И не обняла... Отец знал эту историю, однако сейчас разговор с ним заводился в другом плане, без задней мысли, но он, как всегда, опережает думы собеседника и тем обрезает путь к доверительному обмену мнениями. Строгий и, разумеется, дальновидный старик верит только своему уму или ему просто трудно убедить себя, что его сын, как он говорит, неуч, тоже научился читать книги из жизни по первоисточникам — не зря же столько исколесил на своих двоих с рюкзаком на загорбке,— пусть понимает и отцовскую мудрость даже по форме разговора.
Думать никто не учит, думы сами собой приходят в голову, было бы понимание. И Володя стал понимать отца раньше, чем тот предполагал. Еще семь лет назад, в день двухлетия со дня смерти, матери, отец сказал:
— Строй, сын, свою жизнь, как разум подсказывает навязывать тебе свою волю не буду.
Этим он хотел подготовить разговор о женщине, с которой встречался на службе, ходил с ней в театр и не решался привести в дом, но Володя опередил его:
— Я тоже не буду тебе мешать. Женись. Говорят, молодые дамы добавляют старикам прыткости к финишу....
Отец, как в рот воды набрал, ничего больше не сказал. Посидели, помолчали и разошлись. Через несколько дней в особняке появилась молодая красивая Виктория Павловна. Отец объявил ее хозяйкой дома, и она быстро вошла в эту роль. Шофер личной машины больше выполнял ее команды, чем самого академика; садовник забыл о фруктовых деревьях и занимался только цветами. Перед научным сотрудником Станиславом Павловичем, который все чаще и чаще стал появляться в библиотеке академика, она поставила задачу:
— Провести полную инвентаризацию всех материальных ценностей по страховой ведомости — нельзя жить беззаботно.

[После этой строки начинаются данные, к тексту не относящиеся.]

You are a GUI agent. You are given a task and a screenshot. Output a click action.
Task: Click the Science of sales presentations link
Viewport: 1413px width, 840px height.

В тот день, когда ей стало известно, что Володя получает аттестат зрелости, она пошла в школу вместо отца, томная и строго внимательная к друзьям сына академика. А утром вложила в его аттестат предъявительский чек на тысячу рублей для «подготовки» в избранный институт.

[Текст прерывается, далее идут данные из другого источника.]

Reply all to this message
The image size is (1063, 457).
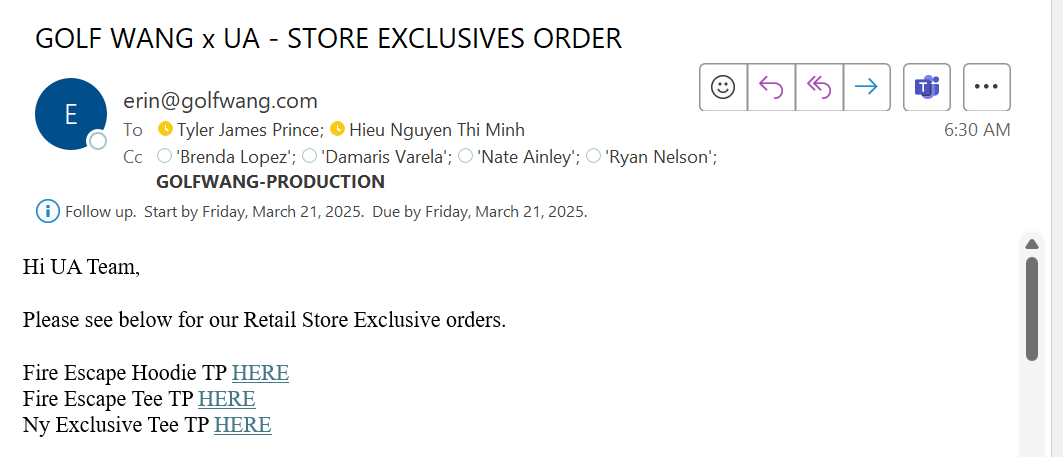pyautogui.click(x=819, y=87)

Володя не спешил искать своего счастья в приемных комиссиях институтов. Оп все лето отдыхал в дальних и ближних окрестностях Москвы с друзьями-туристами. Затем махнул в Атлантику с экспедицией научно-исследовательского института рыбной промышленности, подручным дизелиста. Больше года набирался строгой мудрости атлантов, затем его призвали в армию; оттуда вместе с однокашниками приехал на стройку автомобильного завода.

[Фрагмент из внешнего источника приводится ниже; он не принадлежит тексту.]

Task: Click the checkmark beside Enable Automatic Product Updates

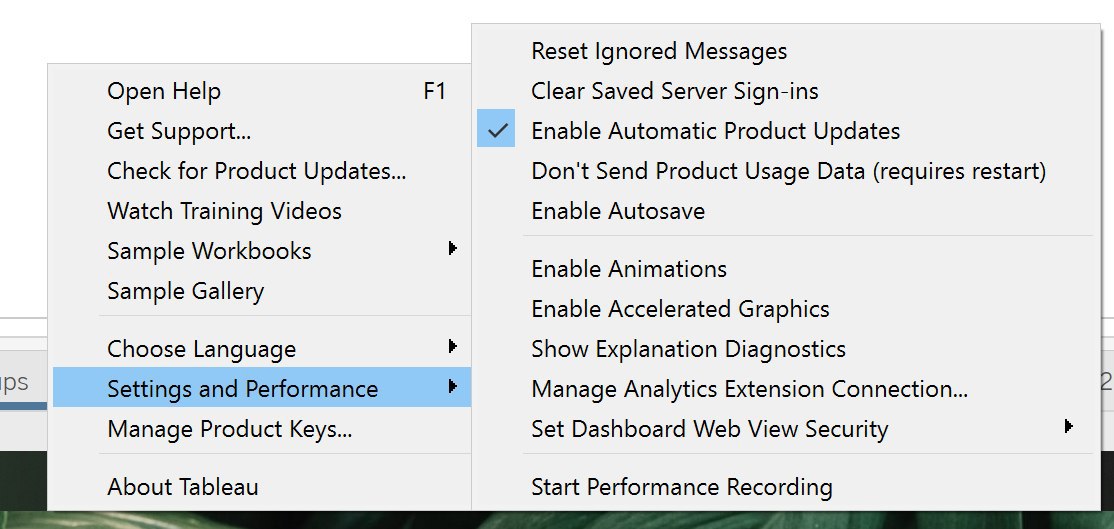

Предъявительский чек так и лежит в аттестате. Как-никак тысяча рублей дана для поступления в институт, только в какой — еще пе решил. Прежде всего надо установить призвание. Хотя за эти семь лет заботливая «дама», успевшая стать фактически и юридически хозяйкой дома академика Волкорезова, присылала и программы, и добытые по знакомству билеты приемных экзаменов в институты разного профиля, но Володя не спешил: без призвания любой профиль мозги клинит. Она же не раз
намекала, что в солдаты и в рабочие идут те парни, которые провалились, не попали в институты — «дебилы». Слово «дебилы» дежурит на ее языке каждый раз, хотя речь идет попросту о трудягах.